A B. B. cream can be used in different ways. Some people use it as a tinted moisturizer, some use it as a primer, some use it as a foundation, and some use it as a primer and a foundation. No matter how it is used, I recommend taking it off with a makeup remover in the evening.
Launched in the UK in August, Garnier Miracle Skin Perfector Daily All-in-One B. B. Cream is one of the first mass-market products available in the UK that are marketed as B. B. creams. It is available in two shades, Light and Medium, and the one I am featuring here is Light.
According to the information on the outer box of the product, this product is described as an “all-in-one skincare solution” and a skincare product with mineral pigments. However, the packaging doesn’t include the direction of use or mention specifically whether it is used as part of or after the skincare routine. This can confuse those who are not familiar with B. B. creams.
The cream appears a little thick from the tube but it melts to a lighter creamy-lotion consistency on the skin. It is relatively easy to spread and blend. The coverage of the product is slightly less than light-to-medium, and it can be layered for slightly more coverage. The finish is glowy and a little shiny. Those who don’t like a shiny finish will need to set the product with a loose/pressed powder.
The Light shade is not too pale and is likely to suit those with a light-to-medium complexion. Those with a very fair complexion may feel that the shade is too dark. While it generally suits my light-to-medium complexion, I feel that the shade is slightly too red-toned. A more yellow-toned base would be more suitable for me and could potentially look more natural on most people.
Some of the main moisturizing ingredients in this product are isononyl isononanoate, glycerin, PEG-20 methyl glucose sesquistearate, methyl glucose sesquistearate, cetyl palmitate, propylene glycol, hydrogenated polyisobutene, and stearyl alcohol. It also contains ascorbyl glucoside, which can function as an antioxidant.

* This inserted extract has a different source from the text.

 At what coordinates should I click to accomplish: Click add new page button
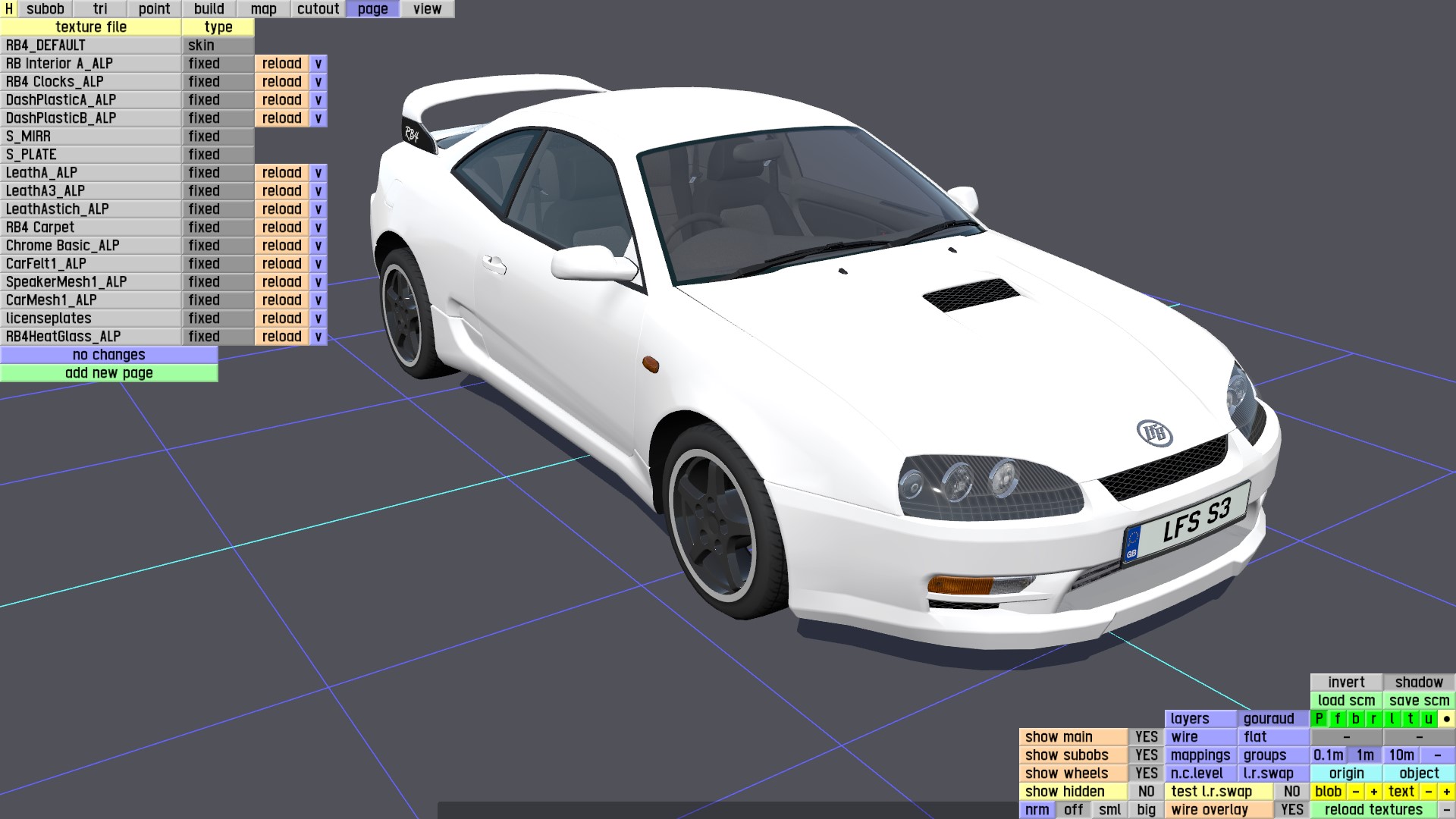[x=109, y=373]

As a B. B. cream (and based on the requirements mentioned above), it has one potential problem and two clear drawbacks:
– It may not protect against UVA rays. According to the ingredient list, the product contains ethylhexyl methoxycinnamate to protect against UVB rays (the product has SPF 15), but it doesn’t list any of the anti-UVA ingredients as an active/main ingredient (towards the top of the list). (The product does contain titanium dioxide, but it is listed in the [+/- may contain] bracket, which essentially means it is used in the product mainly as a colorant/pigment.) Therefore, I am not able to say that this product protects against UVA rays. Either as a B. B. cream or as a product that claims to offer sun protection, this is potentially very problematic. (Personally, I would not purchase a product like this and think it will give me full-spectrum sun protection.)
– The product contains a significant amount of alcohol. It is fifth on the ingredient list, and the amount is too much to be ignored. It also contains a small amount of polyvinyl alcohol, which can be a skin-irritant. This large amount of alcohol in a product that is supposed to have skincare benefits is inexcusable.
– The product contains fragrance (parfum). It also contains other scenting agents, such as linalool, limonene, geraniol, and citral. I would say this drawback is less serious than the one above (especially considering the fact that this is a mass-market B. B. cream), but I still maintain that a well-formulated B. B. cream should ideally be free from these ingredients.
Overall, this is not a well-formulated product, especially as a product marketed as a B. B. cream. (It should not be marketed as such.) Based on the significant amount of alcohol, I would hesitate to recommend this product (as a B. B. cream or as anything else) to anyone.
(Some of the ingredient information is based on Paula Begoun’s Cosmetic Ingredient Dictionary.)
(The product featured in this article is provided by Garnier.)